HISTORY OF WHITE SLAVERY.

The Barbary States, after the decline of the Arabian power, were enveloped in darkness, rendered more palpable by increasing light among the Christian nations. At the twilight of European civilization they appear to be little more than scattered bands of robbers and pirates, "land-rats and water-rats" of Shylock, leading the lives of Ishmaelites. Algiers is described by an early writer as "a den of sturdy thieves formed into a body, by which, after a tumultuary sort, they govern,"[28]—and by still another writer, contemporary with the monstrosity which he exposes, as the "theatre of all crueltie and sanctuarie of iniquitie, holding captive, in miserable servitude, one hundred and twentie thousand Christians, almost all subjects of the king of Spaine."[29] Their habit of enslaving prisoners captured in war and piracy arousing at last the sacred animosities of Christendom, Ferdinand the Catholic, after the conquest of Granada, and while the boundless discoveries of Columbus, giving to Castile and Leon a new world, still occupied his mind, found time to direct an expedition into Africa, under the military command of that great ecclesiastic, Cardinal Ximenes.
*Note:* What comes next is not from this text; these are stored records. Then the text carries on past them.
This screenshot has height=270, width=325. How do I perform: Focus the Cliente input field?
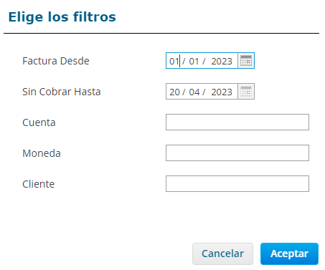click(x=237, y=184)
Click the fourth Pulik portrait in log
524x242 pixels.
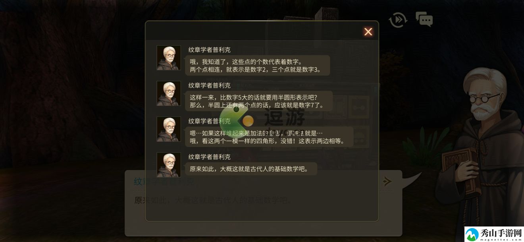pyautogui.click(x=169, y=165)
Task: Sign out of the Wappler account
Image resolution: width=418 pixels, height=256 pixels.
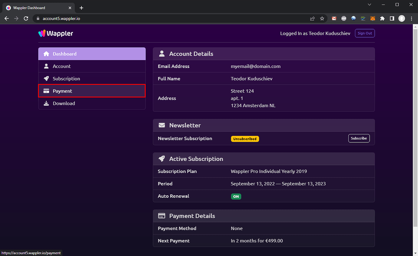Action: click(x=365, y=33)
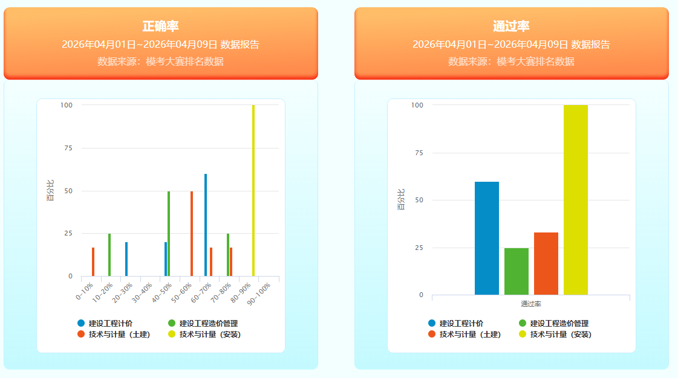The width and height of the screenshot is (678, 378).
Task: Click the date range text under 正确率
Action: pos(160,44)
It is recorded that this valiant soldier of the Church, on effecting the conquest of Oran, in 1509, had the inexpressible satisfaction of liberating three hundred Christian slaves.[30]

To stay the progress of the Spanish arms the government of Algiers invoked assistance from abroad. Two brothers, Horuc and Hayradin, sons of a potter in the island of Lesbos, had become famous as corsairs. In an age when the sword of the adventurer often carved a higher fortune than could be earned by lawful exertion, they were dreaded for abilities, hardihood, and power. To them Algiers turned for aid. The corsairs left the sea to sway the land,—or rather, with amphibious robbery, took possession of Algiers and Tunis, while they continued to prey upon the sea. The name of Barbarossa, by which they are known to Christians, is terrible in modern history.[31]